We’re being invaded by green and purple monsters which can grow through concrete and burn your skin. What can be done?
Imagine a summer stroll along a local riverbank or footbath. With councils cutting back on maintenance, things are lusher and wilder than ever: you might spot oversized leaves topped with plumes of creamy blooms, intricate purple blossom with an appley scent, or giant towering lacy white flowers. Idyllic, no? Well, that’s Japanese knotweed, Himalayan balsam and giant hogweed, three of the UK’s worst invasive species. Every summer brings fresh horror stories about these biodiversity-bashing bullies, especially knotweed: “I don’t feel very safe near it,” a Croydon woman whose garden is overrun said recently; homeowners in Llanelli are watching, helpless, as a forest of knotweed creeps ever closer.

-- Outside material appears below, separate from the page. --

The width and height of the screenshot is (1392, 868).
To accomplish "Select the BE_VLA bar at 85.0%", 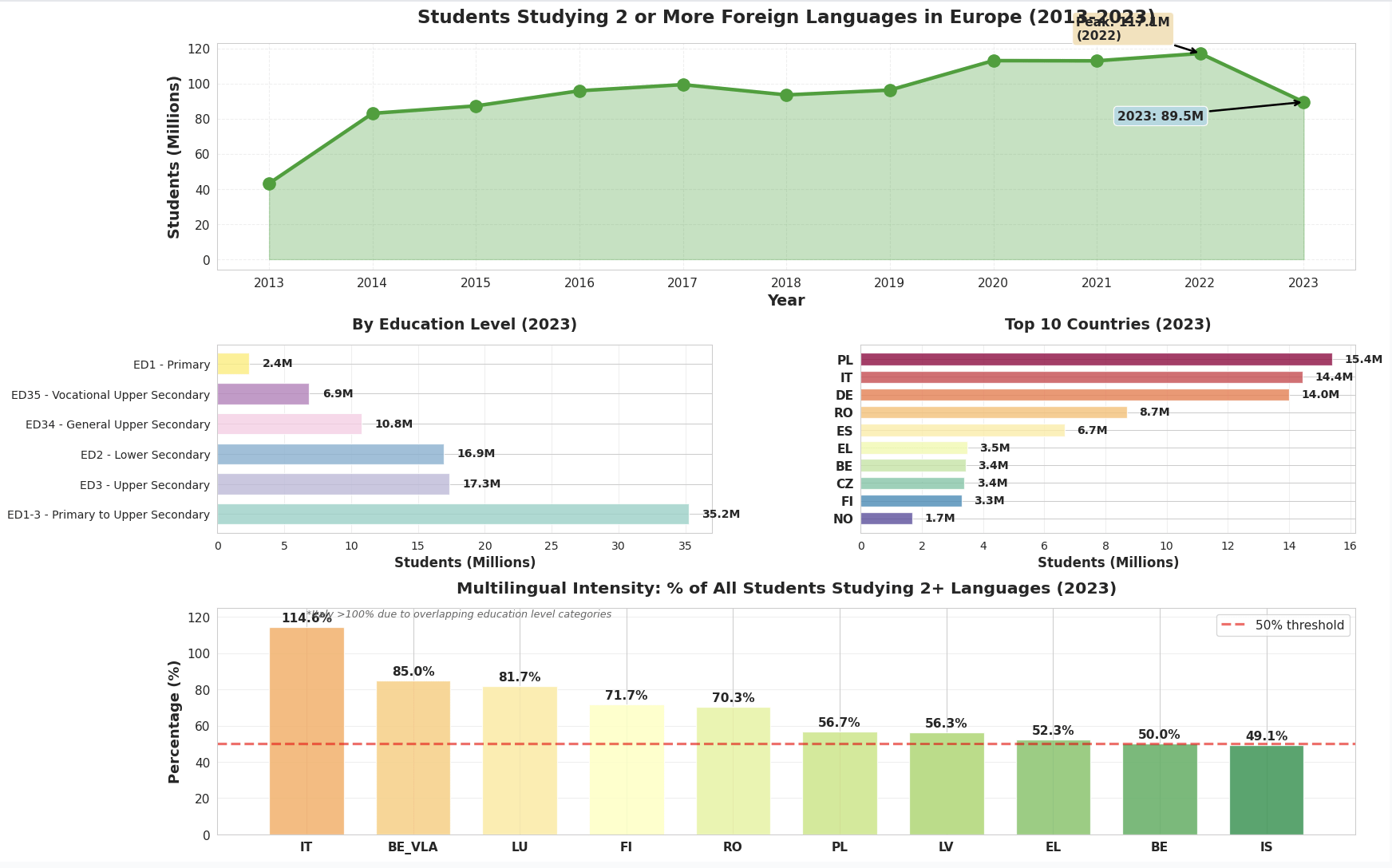I will (x=413, y=758).
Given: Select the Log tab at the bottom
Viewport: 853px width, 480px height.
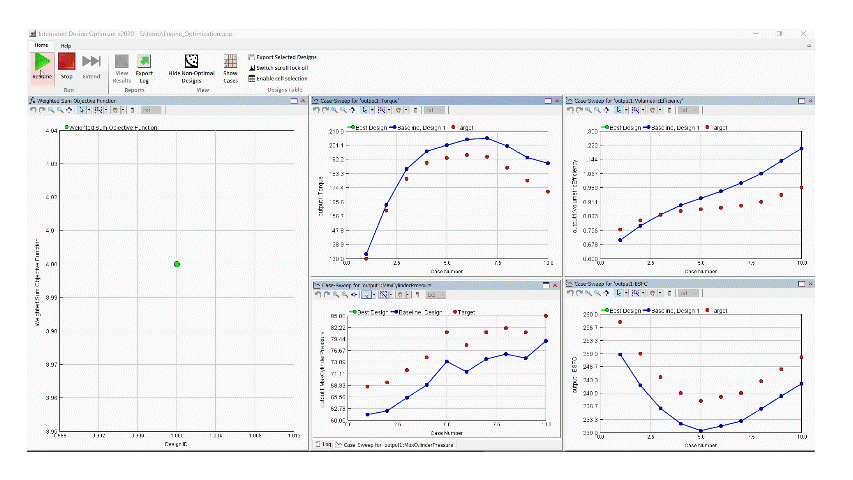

How worried should we be? From the tens of thousands of non-native species grown in British gardens, only a tiny proportion escape to become invasive. Yet the expression “Invasive non-natives” has a sort of… Farage-y quality. Alien plants, coming over here, taking our nutrients, confusing our pollinators and destroying our biodiversity? It’s the stuff of nightmares: time to take back control. The truth, predictably, is less alarmist. Alastair Fitter, plant ecologist and author of The Wild Flowers of Britain and Ireland, explains, “Any time you bring in a new garden plant, you’re running a roughly 1/1000 chance of it becoming a pest.” Moreover, most pollinators don’t care what they pollinate, and non-natives add colour and beauty to our environment: “There are lots of non-native plants people admire: we rather like having meadows of fritillaries.”